**SUPPLIED MATERIAL:**
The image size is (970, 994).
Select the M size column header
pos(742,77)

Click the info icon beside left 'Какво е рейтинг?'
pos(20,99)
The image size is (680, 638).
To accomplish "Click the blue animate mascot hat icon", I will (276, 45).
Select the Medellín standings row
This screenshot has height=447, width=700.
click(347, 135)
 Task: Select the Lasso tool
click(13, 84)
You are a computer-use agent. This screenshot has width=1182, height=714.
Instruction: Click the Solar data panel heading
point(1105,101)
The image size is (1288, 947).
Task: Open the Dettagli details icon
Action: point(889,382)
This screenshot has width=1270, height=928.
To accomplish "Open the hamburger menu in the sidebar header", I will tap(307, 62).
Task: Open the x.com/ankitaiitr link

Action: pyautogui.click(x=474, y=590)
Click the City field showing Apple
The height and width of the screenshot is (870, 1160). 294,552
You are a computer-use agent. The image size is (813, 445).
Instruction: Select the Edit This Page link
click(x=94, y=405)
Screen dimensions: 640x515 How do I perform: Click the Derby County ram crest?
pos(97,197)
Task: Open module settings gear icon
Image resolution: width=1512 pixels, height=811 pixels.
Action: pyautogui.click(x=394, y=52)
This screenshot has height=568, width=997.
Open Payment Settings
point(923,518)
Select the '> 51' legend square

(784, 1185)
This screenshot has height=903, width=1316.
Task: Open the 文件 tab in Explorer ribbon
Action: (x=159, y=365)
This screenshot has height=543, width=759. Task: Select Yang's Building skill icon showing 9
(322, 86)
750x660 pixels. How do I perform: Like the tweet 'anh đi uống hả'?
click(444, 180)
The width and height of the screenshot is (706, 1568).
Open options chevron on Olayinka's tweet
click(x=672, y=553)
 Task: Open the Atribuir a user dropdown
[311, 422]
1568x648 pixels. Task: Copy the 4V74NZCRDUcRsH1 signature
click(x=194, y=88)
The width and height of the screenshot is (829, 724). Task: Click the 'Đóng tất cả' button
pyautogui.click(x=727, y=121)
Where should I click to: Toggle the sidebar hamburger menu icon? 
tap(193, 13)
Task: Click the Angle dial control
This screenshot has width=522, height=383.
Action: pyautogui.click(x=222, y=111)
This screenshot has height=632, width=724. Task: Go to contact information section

**REQUIRED ACTION:** Output the listing above in its entirety, exactly as given.

**WRITTEN RESPONSE:**
The image size is (970, 994).
Select the M size column header
pos(742,77)

Click the info icon beside left 'Какво е рейтинг?'
pos(20,99)
The image size is (680, 638).
To accomplish "Click the blue animate mascot hat icon", I will (276, 45).
Select the Medellín standings row
This screenshot has height=447, width=700.
click(347, 135)
 Task: Select the Lasso tool
click(13, 84)
You are a computer-use agent. This screenshot has width=1182, height=714.
Instruction: Click the Solar data panel heading
point(1105,101)
The image size is (1288, 947).
Task: Open the Dettagli details icon
Action: point(889,382)
This screenshot has width=1270, height=928.
To accomplish "Open the hamburger menu in the sidebar header", I will tap(307, 62).
Task: Open the x.com/ankitaiitr link

Action: pyautogui.click(x=474, y=590)
Click the City field showing Apple
The height and width of the screenshot is (870, 1160). 294,552
You are a computer-use agent. The image size is (813, 445).
Instruction: Select the Edit This Page link
click(x=94, y=405)
Screen dimensions: 640x515 How do I perform: Click the Derby County ram crest?
pos(97,197)
Task: Open module settings gear icon
Image resolution: width=1512 pixels, height=811 pixels.
Action: pyautogui.click(x=394, y=52)
This screenshot has height=568, width=997.
Open Payment Settings
point(923,518)
Select the '> 51' legend square

(784, 1185)
This screenshot has height=903, width=1316.
Task: Open the 文件 tab in Explorer ribbon
Action: (x=159, y=365)
This screenshot has height=543, width=759. Task: Select Yang's Building skill icon showing 9
(322, 86)
750x660 pixels. How do I perform: Like the tweet 'anh đi uống hả'?
click(444, 180)
The width and height of the screenshot is (706, 1568).
Open options chevron on Olayinka's tweet
click(x=672, y=553)
 Task: Open the Atribuir a user dropdown
[311, 422]
1568x648 pixels. Task: Copy the 4V74NZCRDUcRsH1 signature
click(x=194, y=88)
The width and height of the screenshot is (829, 724). Task: Click the 'Đóng tất cả' button
pyautogui.click(x=727, y=121)
Where should I click to: Toggle the sidebar hamburger menu icon? 
tap(193, 13)
Task: Click the Angle dial control
This screenshot has width=522, height=383.
Action: pyautogui.click(x=222, y=111)
This screenshot has height=632, width=724. Task: Go to contact information section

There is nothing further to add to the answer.